Written problem 1: In the piece on early state ownership in Ontario, what was the original name of the state-owned railway the Ontario Liberals created in 1902?
Written problem 2: From the piece on early state ownership in Ontario, return the passage verbatim, beginning at the words "Only a few years" and stopping after the words "the Ontario Liberals.".

Extract provided:
* * * * * * * * *

For The People? Early state ownership in Ontario

October 11 1910: Ontario Hydro power is switched on for Berlin (Kitchener) 






















The "Laurier Boom" spanning the late 1890s to the immediate pre-war years was the onset of municipal ownership of utilities (telephone, water, gas, streetcars, electricity). In this period, Ontario also took enormous first steps towards state ownership of industry, most famously with the 1906 creation of Ontario Hydro, but also with the formation of what we now know as Ontario Northland in 1902.

Both the political left and right often portray state ownership as a form of socialism. What is striking about this early period of municipal and state ownership of utilities and infrastructure is the degree of clarity with which Ontario's political elites rejected the claim that state ownership was socialism.


When asked by a British journalist if Ontario Hydro was indicative of socialist behaviour by the Ontario Tories, Premier James Whitney replied, "It is indeed a ghastly joke to charge the Ontario government with being socialist, etc., when it is the bulwark in Canada by means of which such influences will be shattered."

In other words, socialism had no chance of taking hold in Ontario with state-owned hydro providing steady, affordable power across the province to sustain new industrial growth free from dependence on American coal. The result would be steady employment for Ontario workers, free from "coal famines", such as the one in 1902 caused by the massive West Virginia coal miners' strike.

Only a few years earlier in 1902, the Ontario Liberals created the state-owned Temiskaming & Northern Ontario Railway. This railway is now known as Ontario Northland, although it is being slowly starved and destroyed by the Ontario Liberals.

Was this socialism?

Historian Albert Tucker writes, "Ownership by a government Commission implied no socialist methods or goals. Rather the public character of the Commission was incidental to the basic ideology of capitalist enterprise."

The railway served the forestry and mining industries which, through deep ties with the two main parties and immense corruption, were allowed free rein by successive Ontario governments to exploit natural resources and trample on Indigenous territories.

The ruling class understood quite clearly what they were doing. State ownership was a means of pushing ahead with the types of modern infrastructure needed for accelerated capitalist accumulation. With hydro-electric power freeing much of manufacturing from a dependence on American coal, and guaranteed access to natural resources in Northern Ontario, Ontario could continue to compete with the industrial powerhouse south of the border and eliminate some of the backwardness plaguing the province's economic development.

* * * * * * * * *

Material:
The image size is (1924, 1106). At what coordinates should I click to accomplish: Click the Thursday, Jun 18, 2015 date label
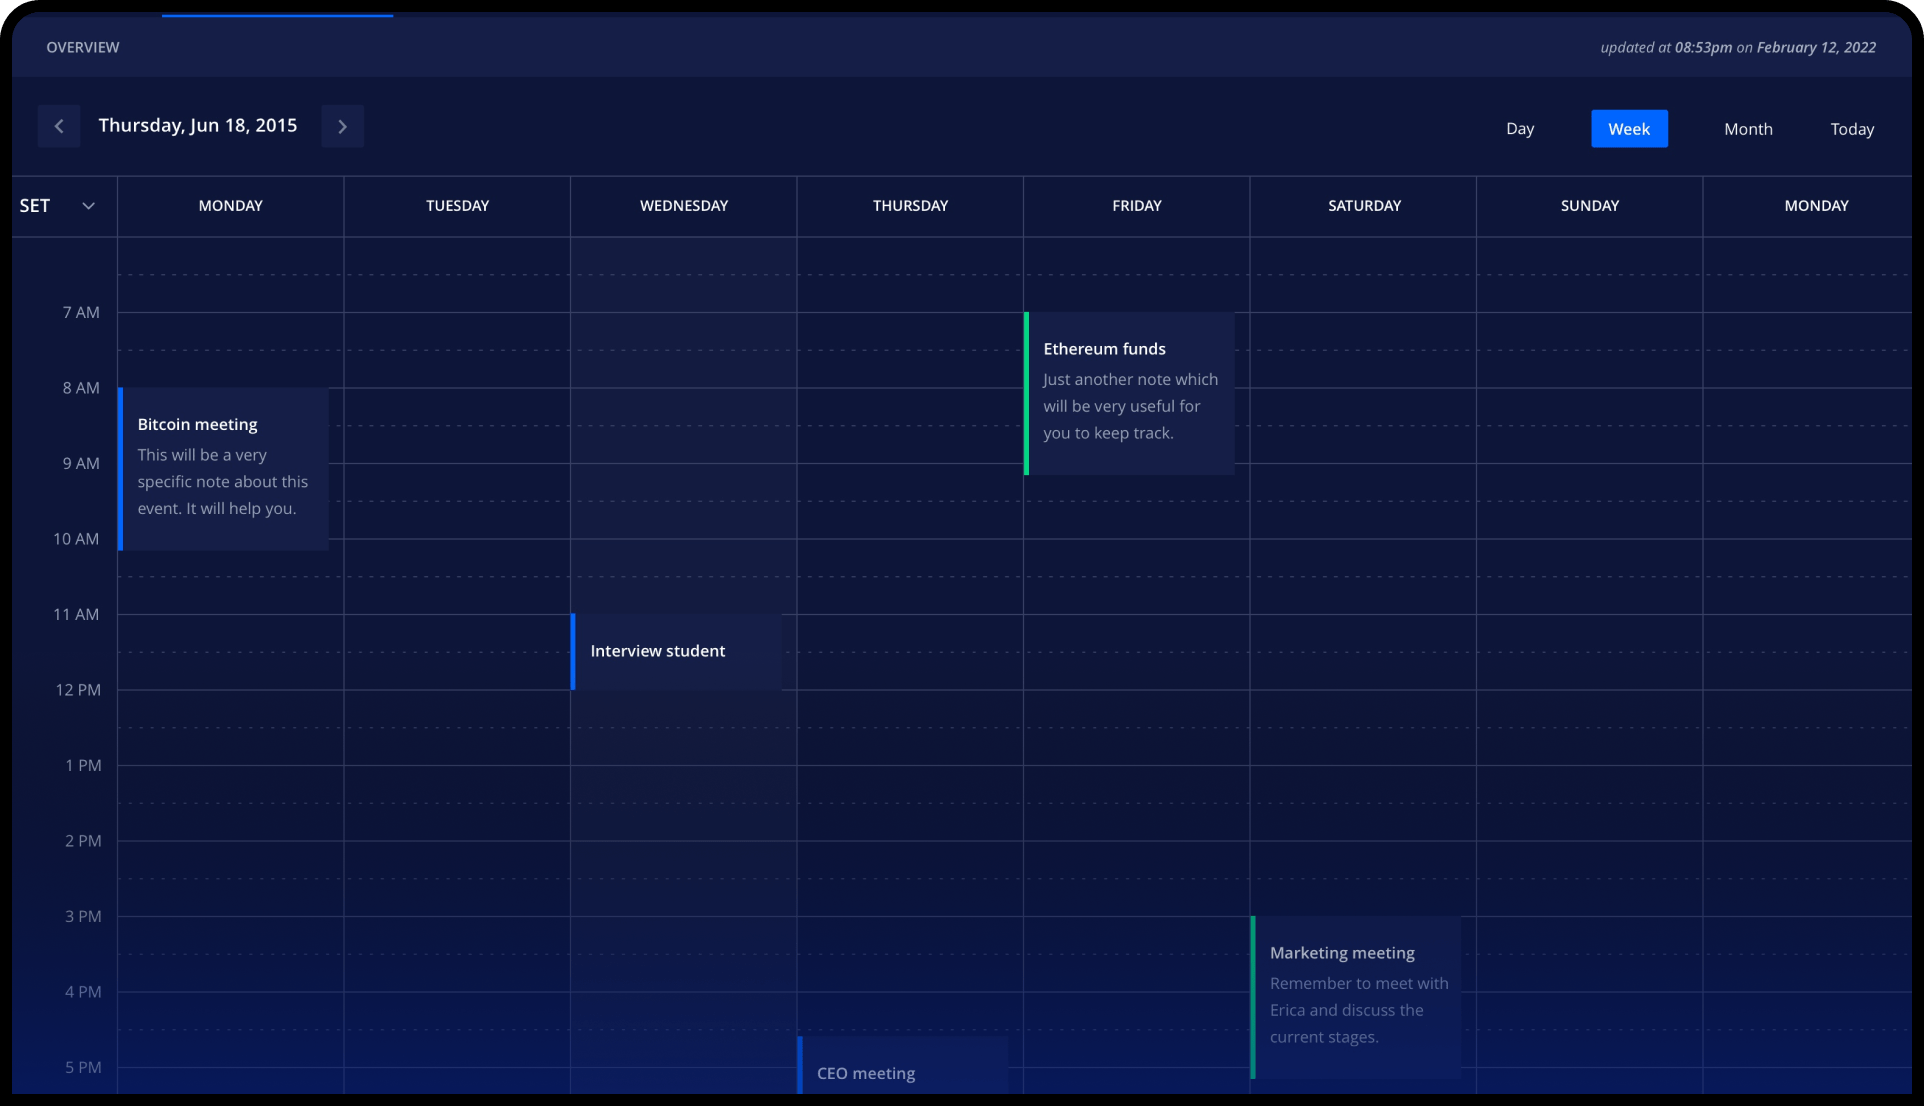198,126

* * * * * * * * *

Written solution 1: The Temiskaming & Northern Ontario Railway.

Written solution 2:
Only a few years earlier in 1902, the Ontario Liberals created the state-owned Temiskaming & Northern Ontario Railway. This railway is now known as Ontario Northland, although it is being slowly starved and destroyed by the Ontario Liberals.